1 minute read
Sound & Vision
ACCOUNTS & RECORDS is a media arts company, but that doesn’t really explain what we do. We like to say that we create sonic worlds for others to experience and enjoy, which can be anything from a podcast to the audio component of an art installation, a radio play or the audio walks that we have worked on in collaboration with the Koffler Centre of the Arts. We did a walk called The Slow Now, inspired by Anne Michaels’ Fugitive Pieces. People can download the file and listen as they walk College Street between Manning and Montrose. It’s part podcast, part poetry reading, with a lot of references to the physical environment—both what is there now and what used to be there. We’re really interested in preserving the history of our public spaces: the stories, the buildings, the environments.
The creative, storytelling aspect of what we do drives most of our work, but we also care a lot about sound and quality from a technical point of view. We’ll spend days making sure one small detail sounds exactly as it would in real life. There’s a whole technical component to having certain sounds go in one ear versus the other; that’s how you can, for example, deliver the audio impression of a bus passing by you. We’re both self-taught—a lot of trial and error and YouTube tutorials.

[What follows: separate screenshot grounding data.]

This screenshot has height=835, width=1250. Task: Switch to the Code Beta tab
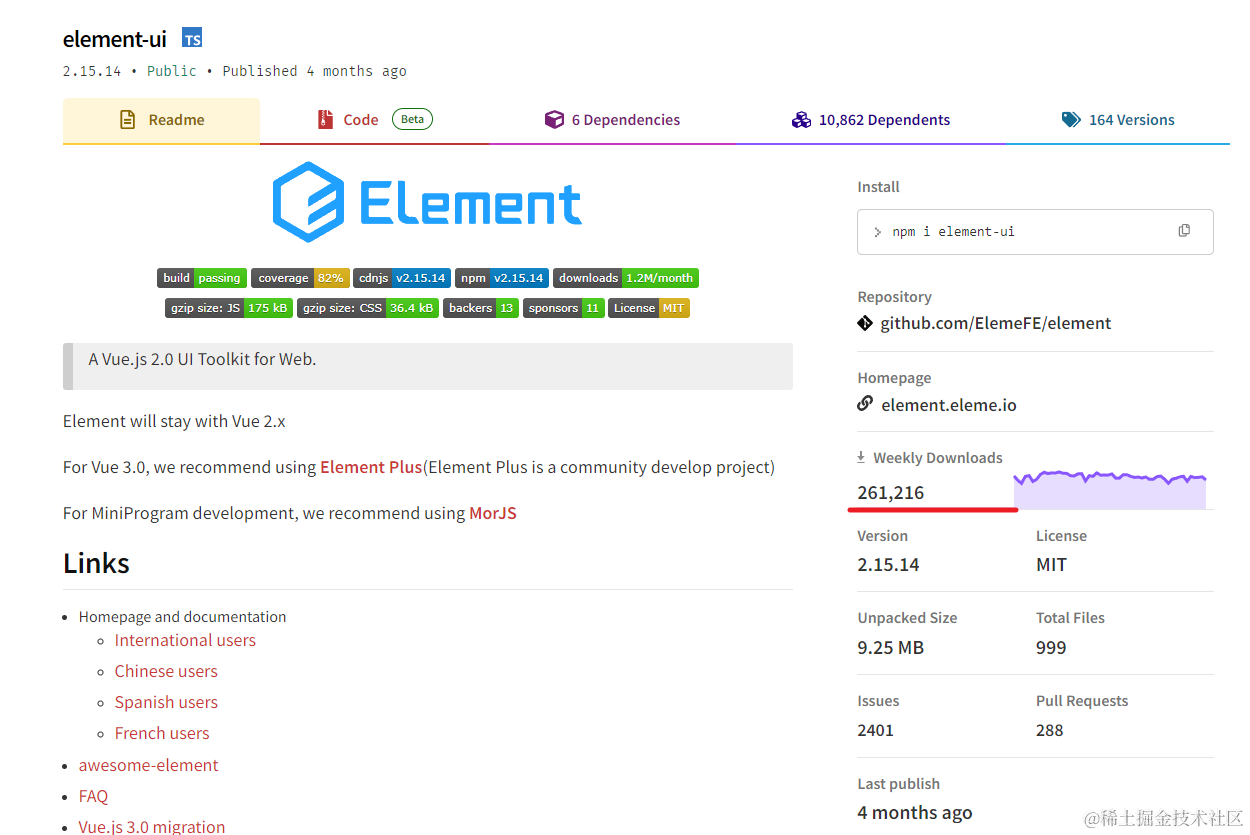click(x=361, y=118)
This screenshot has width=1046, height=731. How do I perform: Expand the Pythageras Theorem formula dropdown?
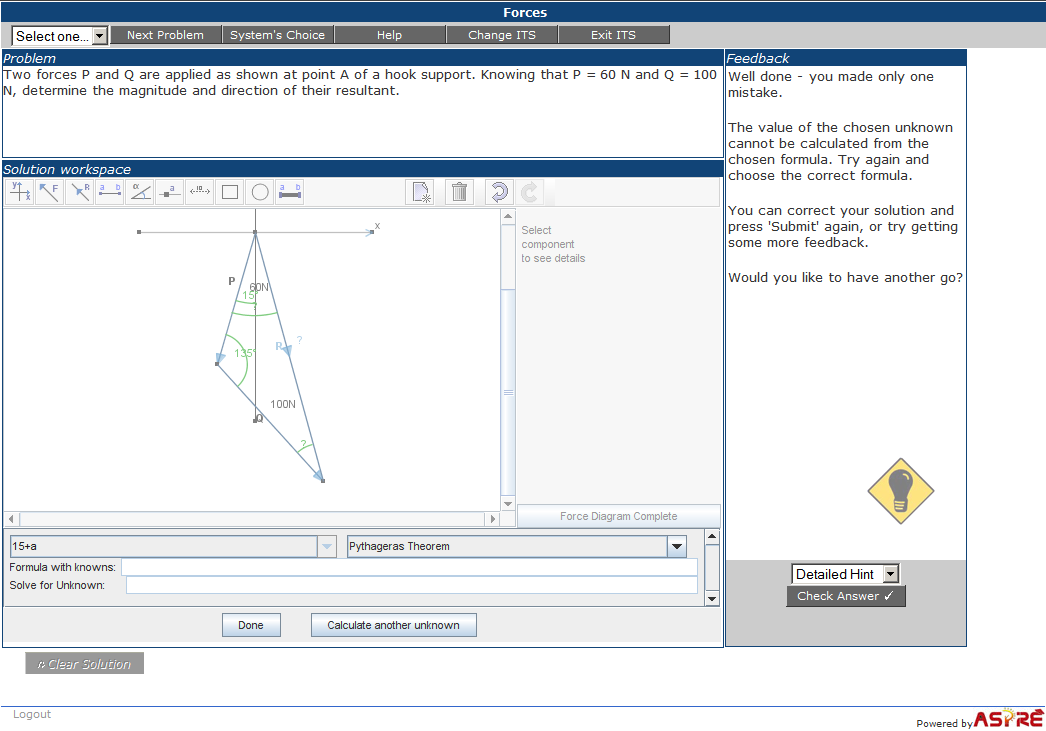click(677, 546)
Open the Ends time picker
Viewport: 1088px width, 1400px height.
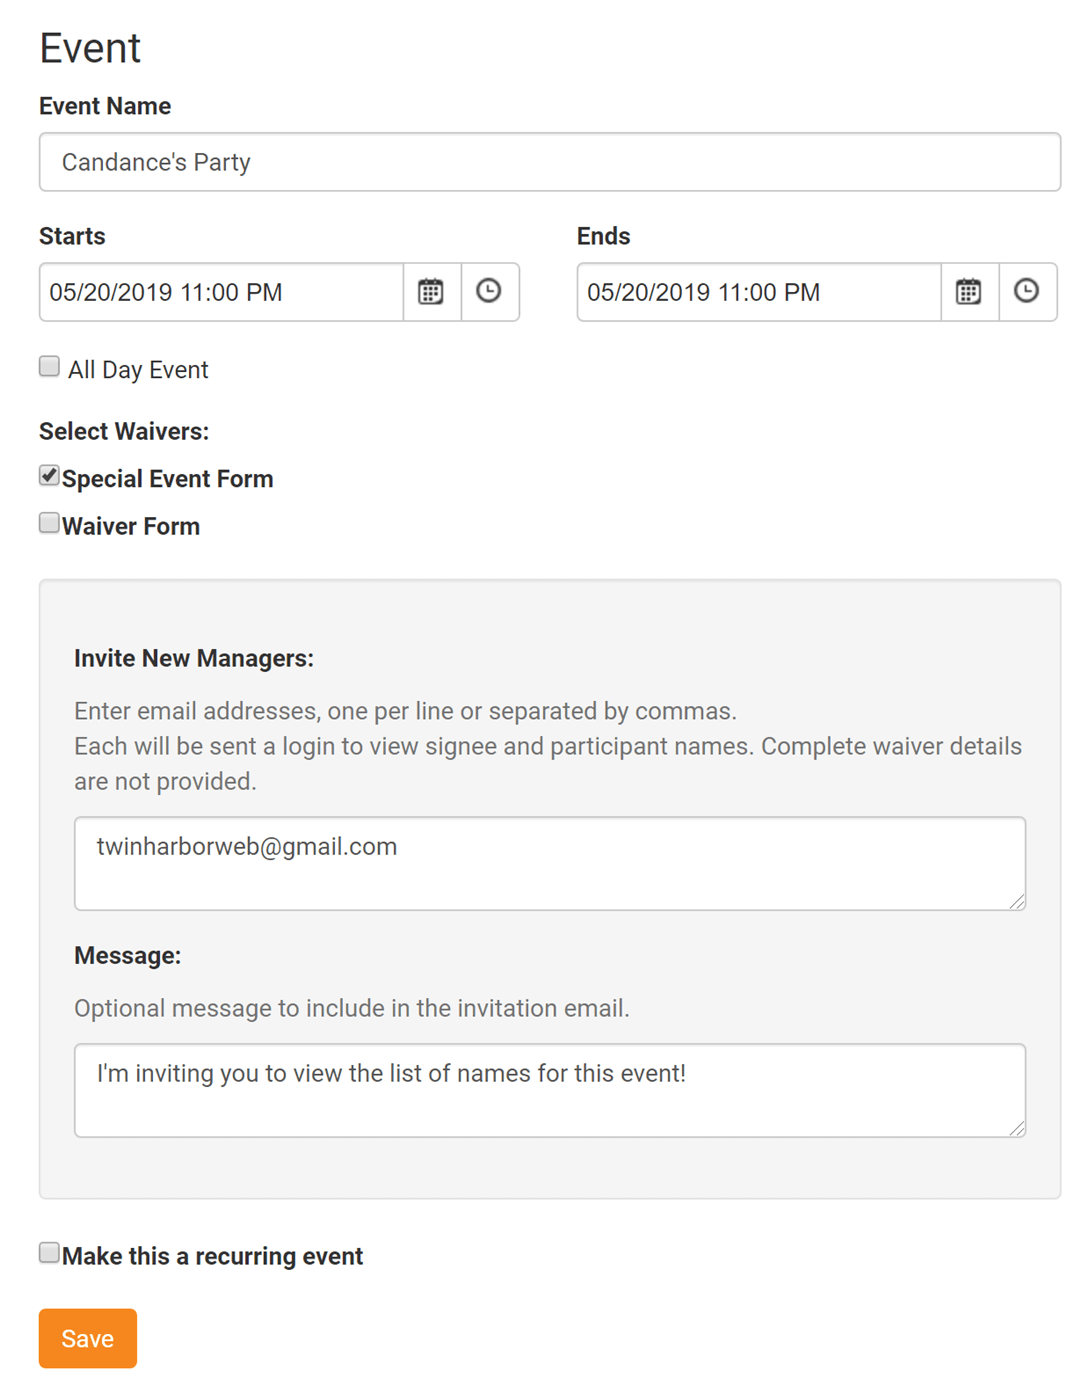tap(1028, 292)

We’ve definitely benefited from the audio renaissance that’s been happening over the past few years. When we first started in 2013, we would be trying to explain to people what a podcast is, and then there was Serial and now everyone wants to talk about whatever they’re listening to. Another big game-changer for us was the massive Pokémon Go fad from a couple of years ago. That game had nothing to do with audio, but it was about layering a simulated environment over an actual environment, which is what a lot of our work is about.